__What you are asked to do__:
What you return should be the complete data below, word for word, with no pictures in it.

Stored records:
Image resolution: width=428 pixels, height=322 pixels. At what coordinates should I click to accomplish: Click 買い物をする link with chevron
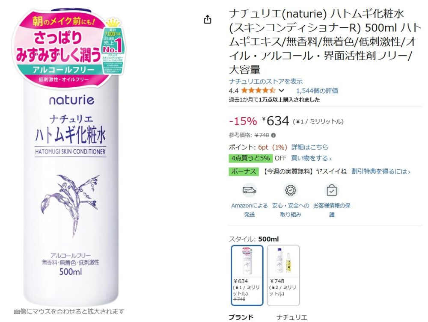311,158
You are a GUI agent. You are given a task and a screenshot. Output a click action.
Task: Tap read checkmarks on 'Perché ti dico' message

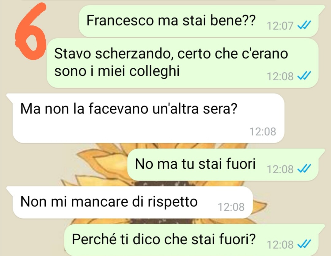304,244
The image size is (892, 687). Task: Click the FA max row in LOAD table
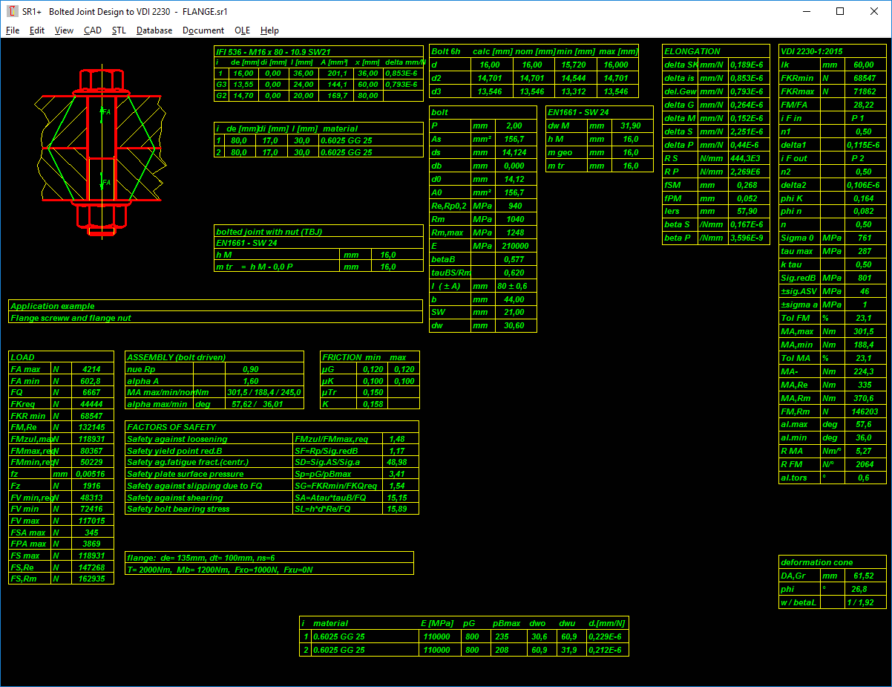tap(61, 369)

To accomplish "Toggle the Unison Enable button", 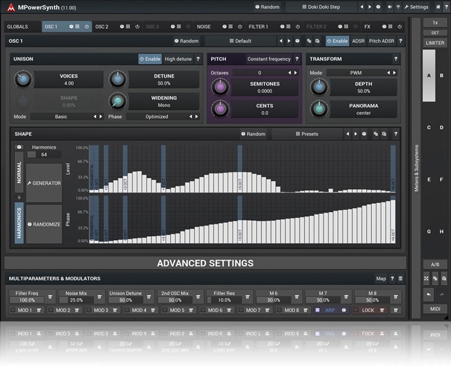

__Exercise response__:
Image resolution: width=428 pixels, height=322 pixels. At what coordinates should I click to accomplish: Click 買い物をする link with chevron
311,158
You are a GUI agent. You are given a task and a screenshot. Output a click action.
Task: Tap read checkmarks on 'Perché ti dico' message

304,244
The image size is (892, 687). Task: Click the FA max row in LOAD table
tap(61, 369)

To accomplish "Toggle the Unison Enable button", 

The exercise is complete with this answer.